# vents



## thomasssss (Mar 25, 2012)

Hey guys and gals 
Just got a quick question about vents ive been looking at all the pics of peoples enclosures and i think i want to use the little round ones can i get them at bunnings?. Also should i place the hot side vents up the top or the bottom ? same with the cool end vents the enclosure dimensions are 1100mm L+ 500mm D+ 500mm H . 
cheers Thomas


----------



## hurcorh (Mar 25, 2012)

Go have a look cause every bunnings depending on state will sell different ones but I got round ones from bunnings. Vent placement sounds about right


----------



## Gibblore (Mar 25, 2012)

Most bunnings and larger chains have a good range to choose from have a good look and see.

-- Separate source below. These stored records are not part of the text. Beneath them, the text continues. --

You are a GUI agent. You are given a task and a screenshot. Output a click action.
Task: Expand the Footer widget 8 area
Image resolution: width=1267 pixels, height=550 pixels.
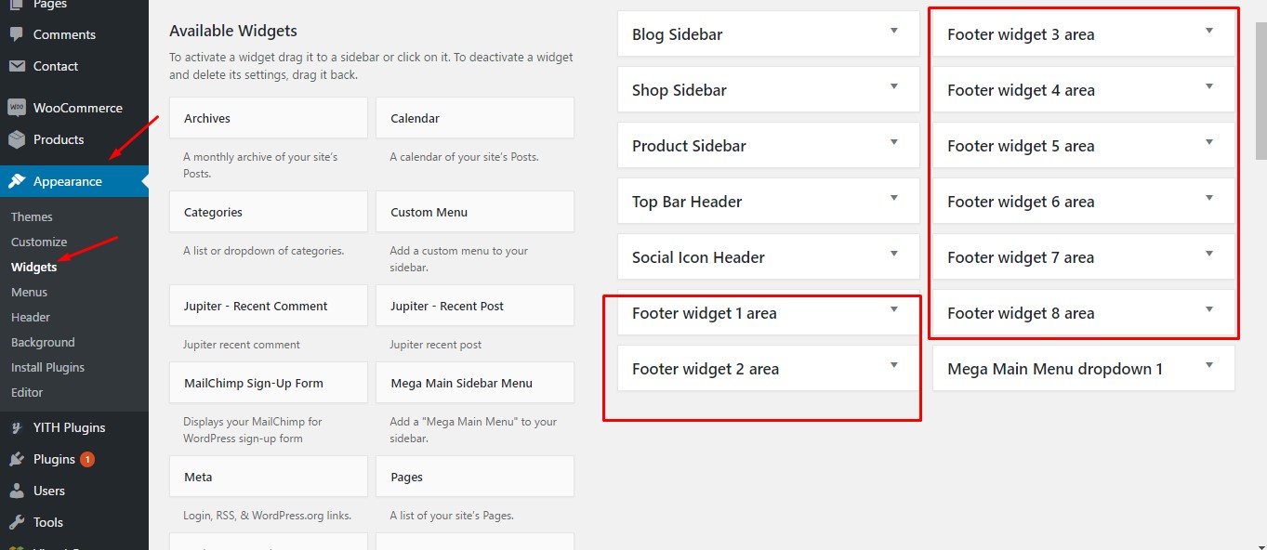pyautogui.click(x=1208, y=313)
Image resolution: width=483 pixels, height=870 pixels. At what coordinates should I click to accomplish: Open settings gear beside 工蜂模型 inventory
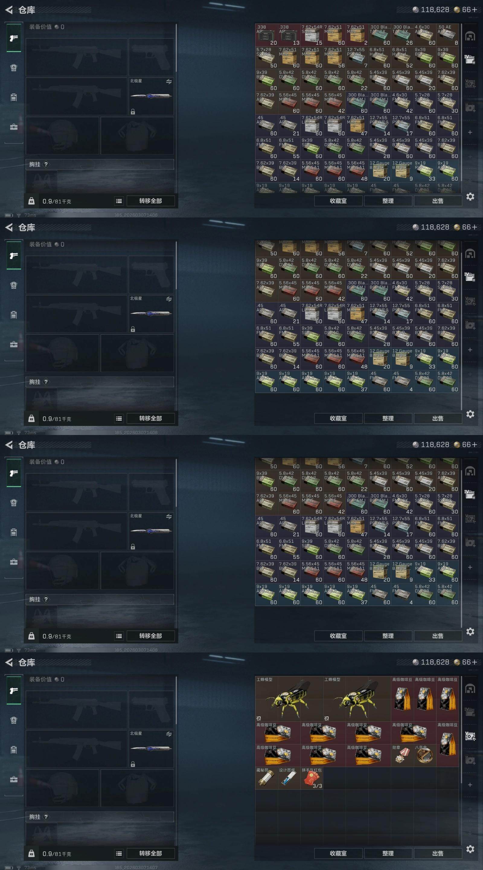click(x=470, y=849)
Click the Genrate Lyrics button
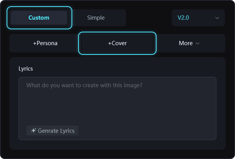 click(53, 130)
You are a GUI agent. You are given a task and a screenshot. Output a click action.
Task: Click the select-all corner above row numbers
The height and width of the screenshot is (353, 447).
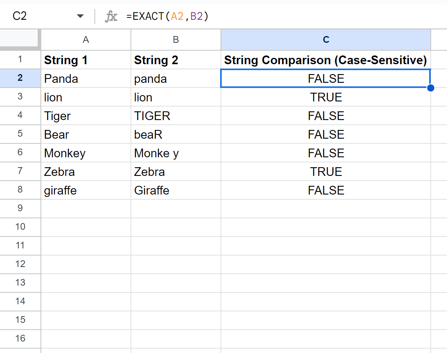[20, 40]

I have use different ones for different cages and been happy.


----------



## Wama.CP (Mar 25, 2012)

Just drill a few holes ....ain't nothing going to escape 8)


----------



## thomasssss (Mar 25, 2012)

Wama1 said:


> Just drill a few holes ....ain't nothing going to escape 8)


i was going to do that but its starting to come along alright so i thought the little round vents would look better i think its the sink strainer type im thinking of?. Should i place my hot end vent at the top or bottom same with the cool end thanks for everyones advice cheers thomas


----------



## J-A-X (Mar 25, 2012)

Hot end vent up high, just down from the top and the cool end vent down low . Works for me

What are you using to heat it ? Cord or globe/ceramic


----------



## browny (Mar 25, 2012)

depends on what size vents your after, Bunnings sell the little round ones (40mm vent using a 28mm hole) they're a pair for $2 white or black.


----------



## thomasssss (Mar 25, 2012)

Jaxrtfm said:


> Hot end vent up high, just down from the top and the cool end vent down low . Works for me
> 
> What are you using to heat it ? Cord or globe/ceramic


cheers jax im going to use a ceramic heat emitter and to browny not real sure what size i want what ever i come across really but not really big ones im thinking maybe 3 or 4 little round ones each side so 8 all up do you think that will be enough ventilation or should i add a few more


----------



## Mister_Snakes (Mar 25, 2012)

Another option that I like to use is these sink strainers that you can pick up from most hardware stores, you can use a couple of screws to hold them in place and feel very safe knowing they wont budge.


----------



## J-A-X (Mar 25, 2012)

If using small ones, space them so you can add more if needed, make sure they're very secure as than can be pushed out from the inside if you have the 'face' on the outside, but small screws and paint fixes that

I've used the sink strainers too and they work a treat, the bonus is that if you use silver screws, there is no need to paint them


----------



## thomasssss (Mar 25, 2012)

Mister_Snakes said:


> Another option that I like to use is these sink strainers that you can pick up from most hardware stores, you can use a couple of screws to hold them in place and feel very safe knowing they wont budge.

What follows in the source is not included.